Офицер становился все суше.
– Ты что-то путаешь, папа. При чем тут оказались немцы? Наконец, если хочешь, немцы тоже стреляли в немцев, французы во французов, и так далее. Отчего же русским не стрелять в русских? Как государственный деятель ты должен понимать, что в государстве прежде всего порядок, и кто бы ни нарушал его, безразлично. Нарушь его я, – и ты должен был бы стрелять в меня, как в турка.
– Это верно! – кивнул головой губернатор и заходил по комнате. – Это верно.
И остановился.
– Да ведь с голоду, Алеша! Если бы ты их видел.
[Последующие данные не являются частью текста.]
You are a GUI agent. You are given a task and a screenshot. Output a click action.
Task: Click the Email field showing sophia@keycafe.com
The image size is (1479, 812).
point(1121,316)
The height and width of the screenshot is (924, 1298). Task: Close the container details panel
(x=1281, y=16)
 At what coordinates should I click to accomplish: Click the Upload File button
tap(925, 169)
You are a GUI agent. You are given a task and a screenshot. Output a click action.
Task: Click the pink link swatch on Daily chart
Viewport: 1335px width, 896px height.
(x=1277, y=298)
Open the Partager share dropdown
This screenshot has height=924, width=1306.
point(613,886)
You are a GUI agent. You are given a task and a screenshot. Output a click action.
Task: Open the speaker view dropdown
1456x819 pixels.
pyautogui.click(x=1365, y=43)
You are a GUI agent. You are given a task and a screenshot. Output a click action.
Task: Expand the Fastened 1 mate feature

– Зензивеевские мужики тоже с голоду бунтовали, а это не помешало тебе великолепно их выдрать.
– Одно дело выдрать, а другое… Этот дурак разложил их в ряд, как дичь, и я взглянул на их ноги и подумал: никогда эти ноги не будут ходить… Ты не хочешь понять меня, Алексей. Палач – тоже государственная необходимость, но быть им…
– Что ты говоришь, отец!
– Я знаю, я чувствую это: меня убьют. Я не боюсь смерти, – губернатор закинул седую голову и строго взглянул на сына, – но знаю: меня убьют. Я все не понимал, я все думал: но в чем же дело? – Он растопырил большие толстые пальцы и быстро сжал их в кулак. – Но теперь понимаю: меня убьют. Ты не смейся, ты еще молод, но сегодня я почувствовал смерть вот тут, в голове. В голове.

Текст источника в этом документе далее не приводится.